Pages

«Je n'ai qu'une passion: celle qui me permet d'être libre sous le joug, content dans la peine, riche dans la nécessité et vivant dans la mort.» Giordano Bruno

mercredi 24 juin 2009

Sans retour

J'étais concentré sur la lecture, depuis quelques jours, de la Science de la logique de Hegel. Je garde de bons souvenirs de cette période, surtout des marches que je faisais tard la nuit, où je rêvais d'une grande carrière en philosophie : je voulais devenir spécialiste de Hegel.

Il m'arrivait souvent de gravir tôt le matin, en faisant mon jogging, une petite colline dans un parc situé à proximité d'où j'habitais, à Ville-Émard, d'où je pouvais apercevoir l'Université de Montréal, et je m'y imaginais faisant de brillants travaux sur la métaphysique d'Aristote. Aussi, lorsque j'étais sur cette montagne, seul sous la pluie, je faisais un voeu : celui de réussir dans la vie et d'être heureux.
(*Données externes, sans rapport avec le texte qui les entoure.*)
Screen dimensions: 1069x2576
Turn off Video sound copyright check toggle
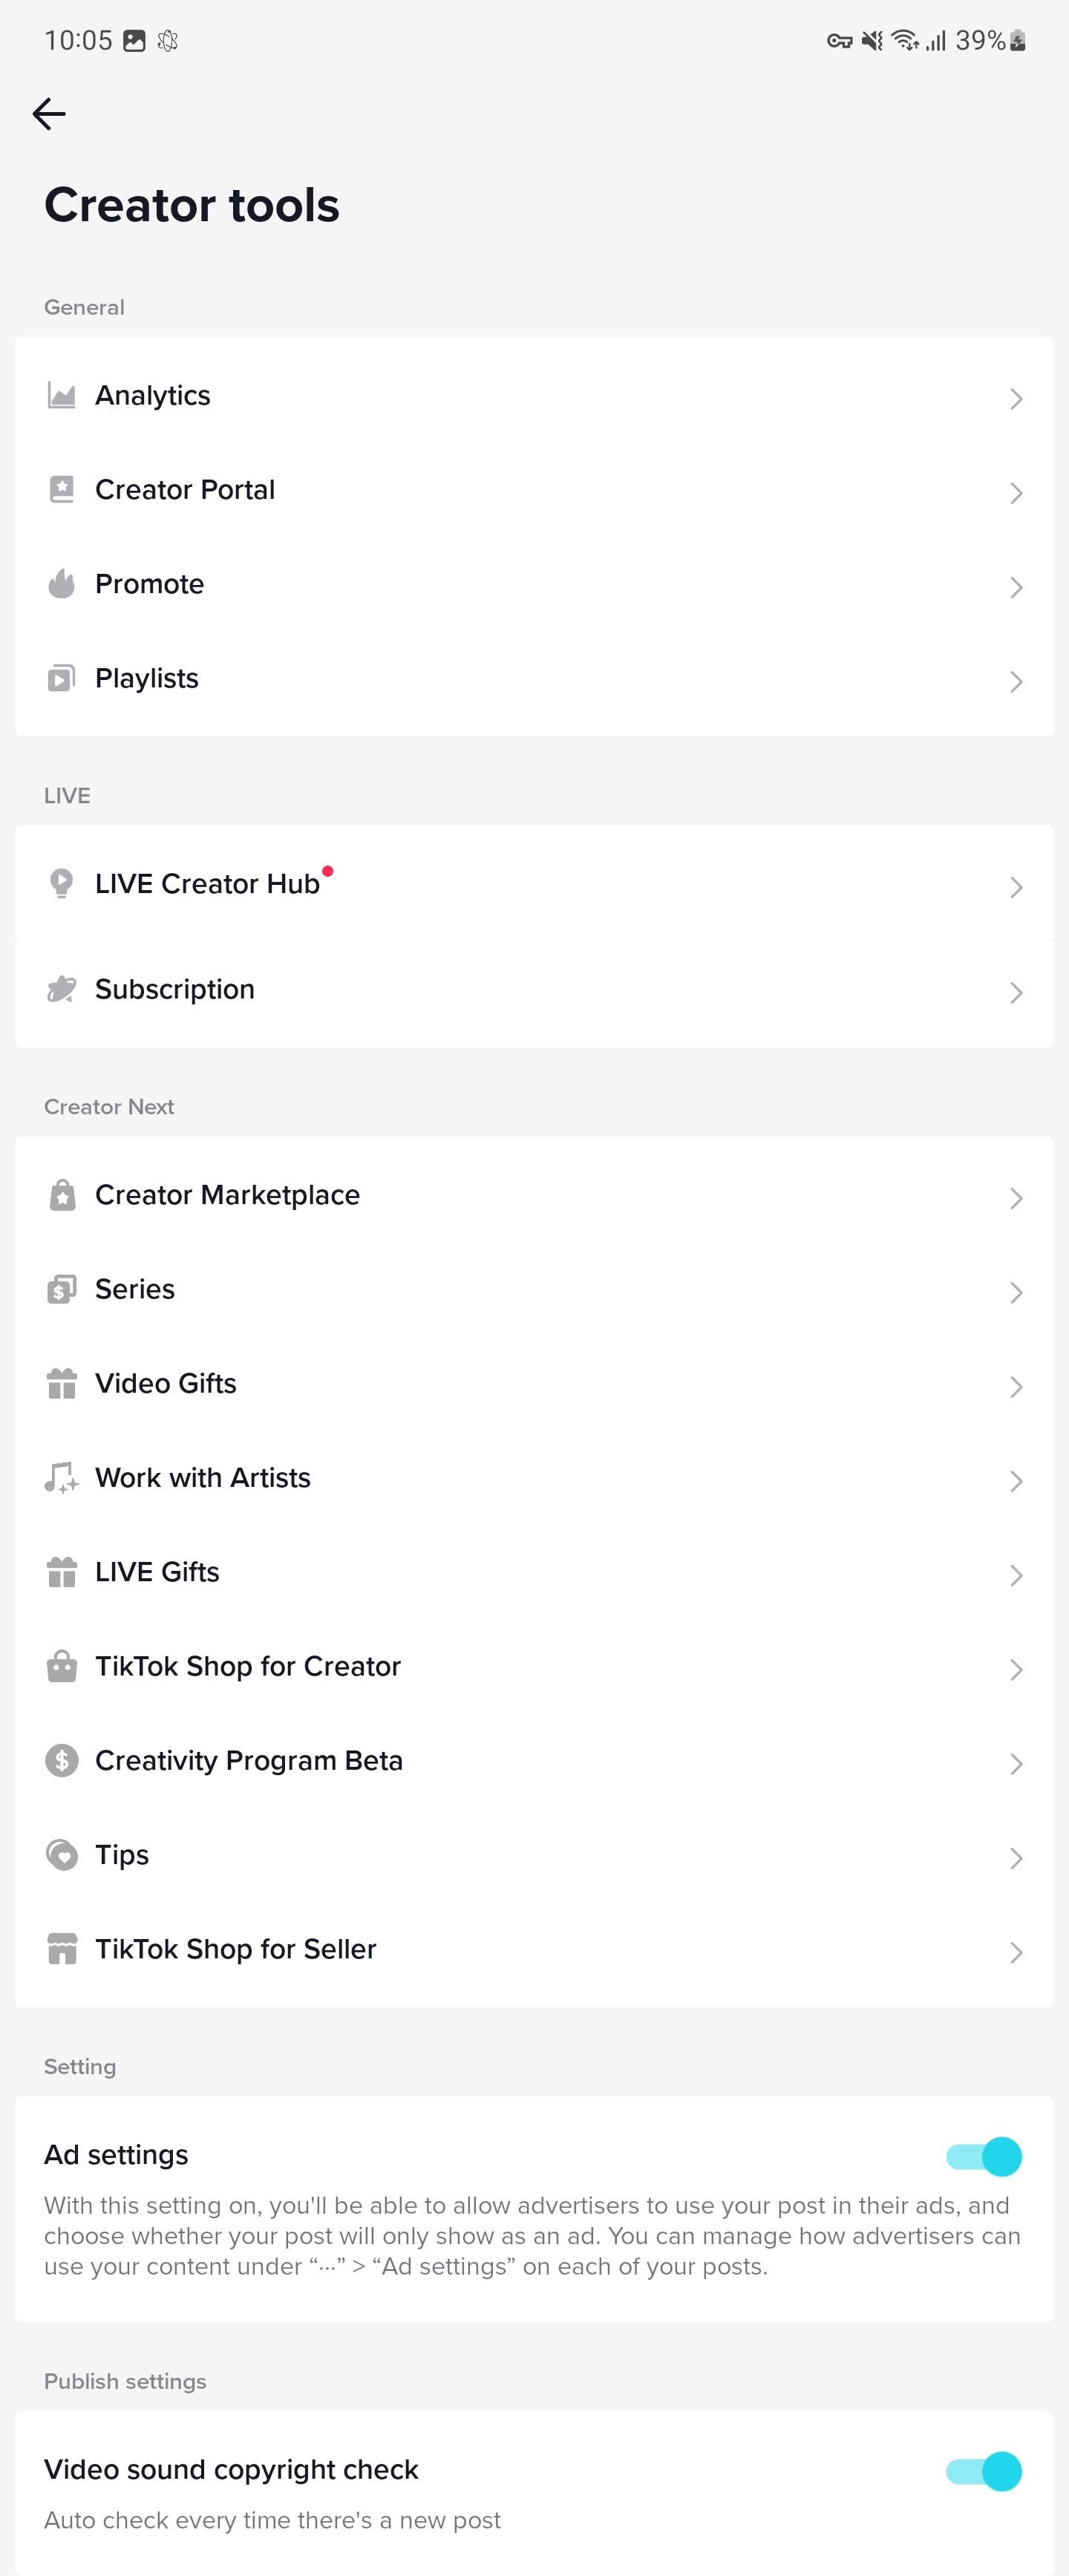(x=984, y=2471)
J'étais déchiré entre ma passion pour la science et ma passion pour la philosophie. Je rêvais de faire une carrière en mathématiques, de devenir peut-être actuaire, je le désirais fortement.

Toutefois, il était pour moi impossible d'aller plus loin avant d'avoir trouvé des critères pour mon action. J'étais donc forcé de passer par la philosophie avant les mathématiques, et de trouver des réponses.
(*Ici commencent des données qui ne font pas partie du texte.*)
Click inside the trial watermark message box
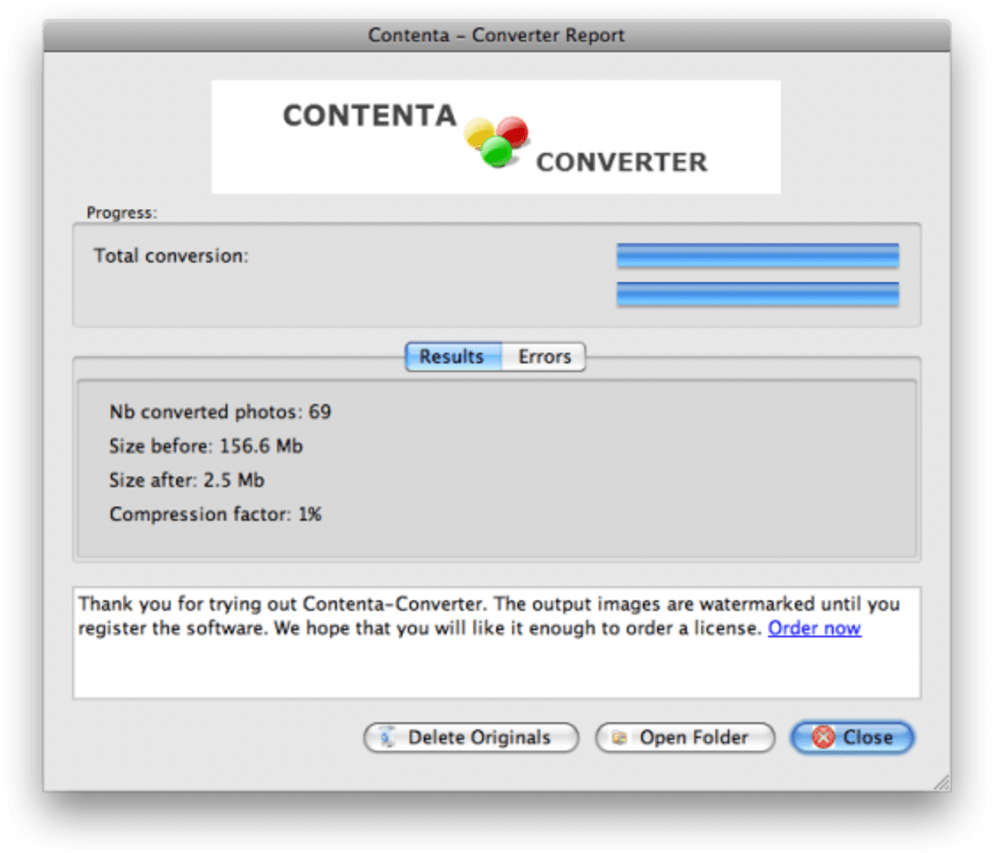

Aujourd'hui je dois avouer que, quinze ans plus tard, je n'ai pas encore réussi à trouver de critères clairs et définitifs pour mon action. C'est en quelque sorte mon échec personnel. Par contre, en y réfléchissant de nouveau aujourd'hui, je crois que s'il existait de tels critères, et que nous soyons rationnellement forcés de les suivre, peut-être serions-nous alors comme des machines.

L'être humain doit avoir en lui une part d'irrationnel, de folie; c'est ce qui nous porte à l'aimer, et parfois même aussi, à le détester. Personne n'aimera jamais un robot ou une machine, à moins qu'il ait en lui cette touche de folie, qui fait son humanité.

Ce que je ne savais pas encore clairement à cette époque, c'est que mon voeu allait s'avérer être impossible à réaliser. Je ne voulais ni le voir, ni le croire, mais j'étais à tel point dans le pétrin, que je suis devenu dépressif. J'ai voulu prendre les pilules que les médecins me prescrivaient, tout en sachant que ce n'était pas une solution et que j'allais connaître une mort lente de ma personnalité, de mon esprit, de tout ce qui faisait que j'étais moi-même; ma haine ne devait pas se tourner contre ma personne par ces moyens : je préférais mourir d'une surdose de n'importe quoi, être assassiné, me suicider ou encore être victime d'un accident mortel. Je voulais mourir rapidement.

Emprisonné dans ma chambre à Ville-Émard, dans un milieu que je ne connaissais pas, sans emploi, sans études, sans amis, sans amour, sans espoir, je n'avais aucun moyen de m'en sortir. J'ai fermé tous mes livres en pleurant et j'ai décidé de partir pour une aventure que je considérais comme sans retour.